## [INSTRUCTIONS FOR THE TASK]
Word for word, repeat all the entries below, but without the pictures.

--- SOURCE INFORMATION Enclosed Below ---

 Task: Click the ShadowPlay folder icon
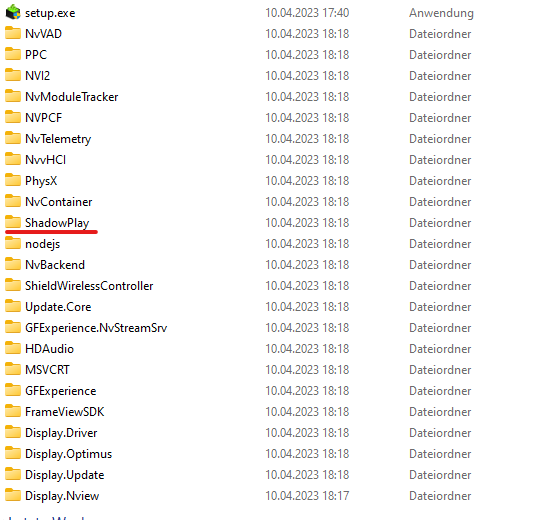pyautogui.click(x=13, y=222)
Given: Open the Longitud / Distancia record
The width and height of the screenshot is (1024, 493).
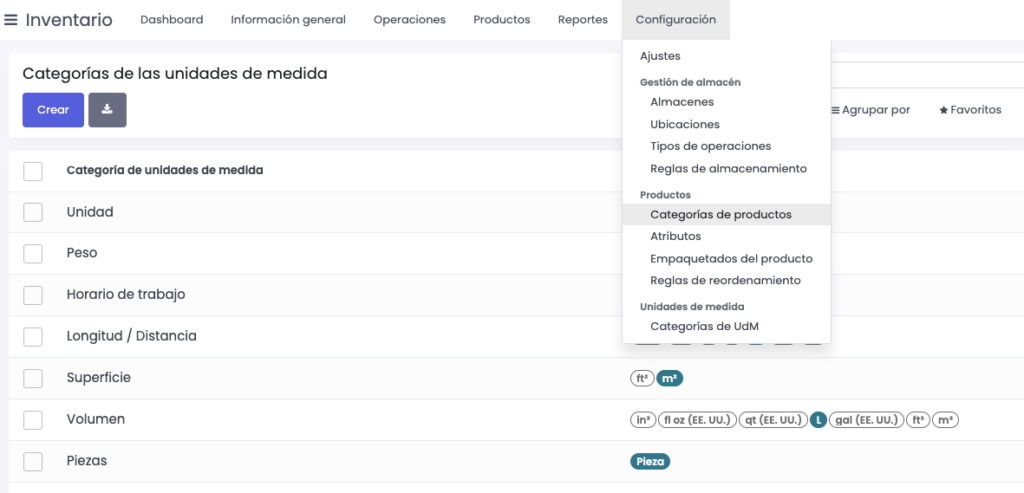Looking at the screenshot, I should click(131, 336).

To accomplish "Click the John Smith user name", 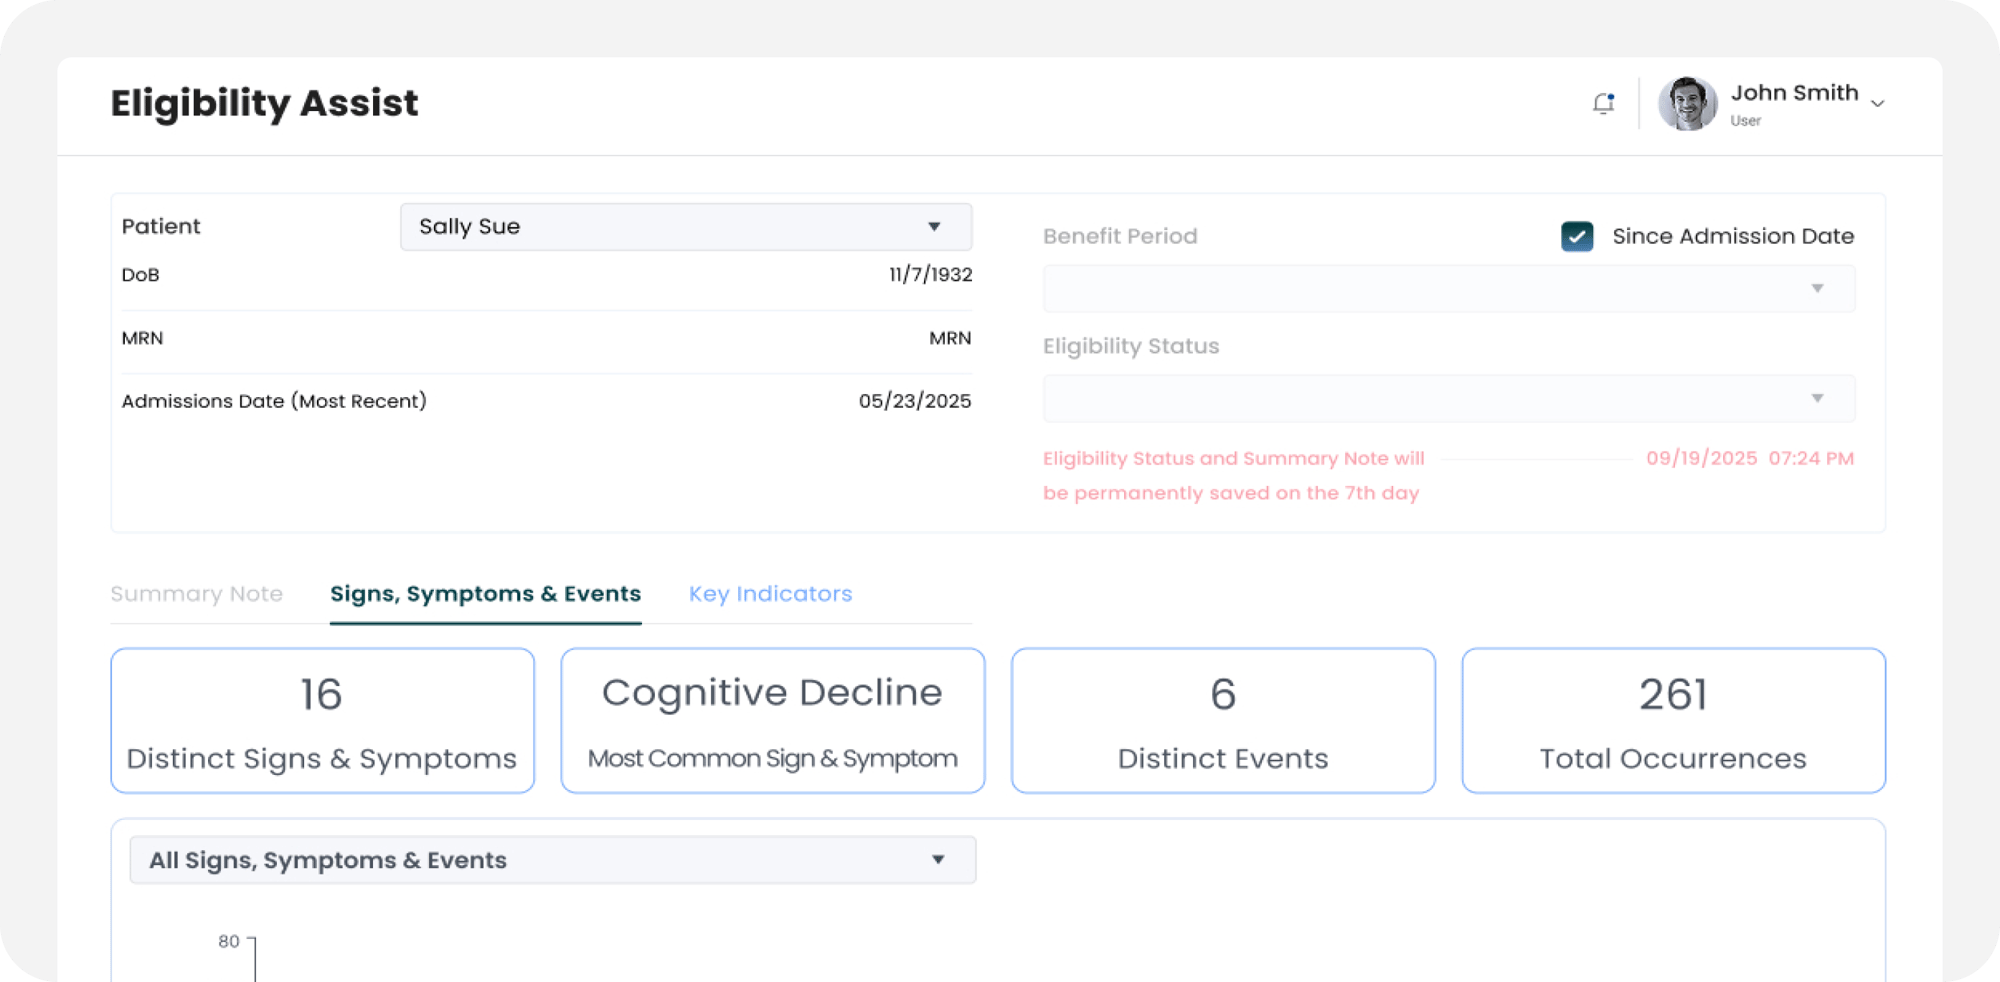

--- End of Enclosed SOURCE INFORMATION ---

## [TASK RESULT]
 Task: Click the ShadowPlay folder icon
pyautogui.click(x=13, y=222)
Given: Open the Longitud / Distancia record
The width and height of the screenshot is (1024, 493).
Looking at the screenshot, I should click(131, 336).

To accomplish "Click the John Smith user name", 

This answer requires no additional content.